Por otra parte no existe un error involuntario ni una razonable discrepancia de criterios acerca del contenido y alcance de la norma, que por tanto, concurre el mínimo de cu habilidad necesaria para que pueda entenderse cometida la infracción tributaria'
Estamos ante una fórmula motivadora aplicable a cualquier supuesto, es una forma estereotipada .En definitiva, el órgano competente para sancionar se ha limitado a imponer una sanción a partir de una determinada actuación del contribuyente, deduciendo una infracción de manera objetiva por el mero incumplimiento tributario, sin motivar la culpabilidad, sin justificar las razones que permiten apreciar culpabilidad en la conducta de la demandante, sin explicar la causa por la que la indebida compensación de bases negativas era merecedora de la imposición de una sanción, más allá de regularizar esta situación tributaria.

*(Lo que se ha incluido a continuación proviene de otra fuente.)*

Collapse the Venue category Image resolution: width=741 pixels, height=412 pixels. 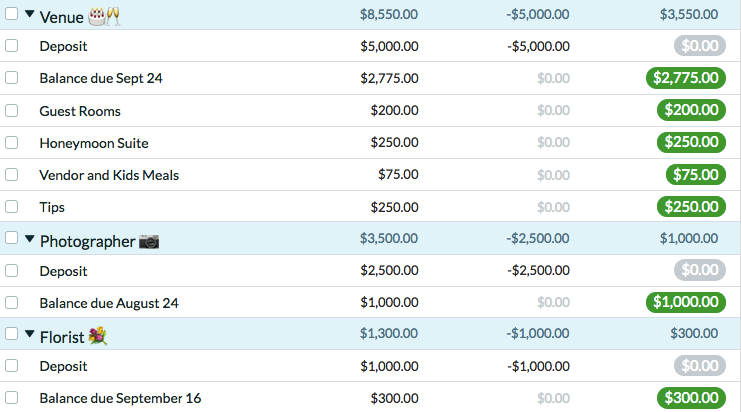pos(29,15)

Por todas estas razones, sin necesidad de realizar otras consideraciones, procede estimar la demanda y anular el acto sancionador impugnado.
SEXTO.-De conformidad con lo establecido en el art. 139.1 LJCA , no ha lugar a un expreso pronunciamiento sobre las costas causadas por el presente proceso, al no apreciarse temeridad o mala fe en ninguna de las partes.
VISTOS, los preceptos legales citados y demás normas de general aplicación
Fallo
1º)ESTIMAMOS PARCIALMENTE el recurso contencioso administrativo interpuesto por D. Modesto ,contra la resolución del TEAR de fecha 28-9-2010 desestimatoria de la reclamación formulada por el actor nº NUM000 y acumulada NUM001 y NUM002 contra las liquidaciones por IRPF ejercicios 2004 a 2007 y acuerdos sancionadores
2º)ANULAMOS PARCIALMENTE la Resolución del TEAR impugnada, y la liquidación que confirma, por ser contrarias a derecho en los términos del fundamento jurídico tercero y cuarto de esta resolución anulando asimismo la resolución del TEAR en el extremo que confirma el acuerdo sancionador y el propio acuerdo sancionador por ser contrario a derecho .
3º)Sin que proceda hacer expresa imposición de las costas procesales causadas.
Contra esta Sentencia no cabe interponer recurso ordinario.
A su tiempo y con certificación literal de la presente, devuélvase el expediente administrativo al centro de su procedencia.
Así por esta nuestra sentencia, lo pronunciamos, mandamos y firmamos.
PUBLICACION.- Leída y publicada ha sido la anterior sentencia por la Ilma. Sra. Magistrada ponente del presente recurso, estando celebrando Audiencia Pública esta Sala, de la que, como Secretaria de la misma, certifico.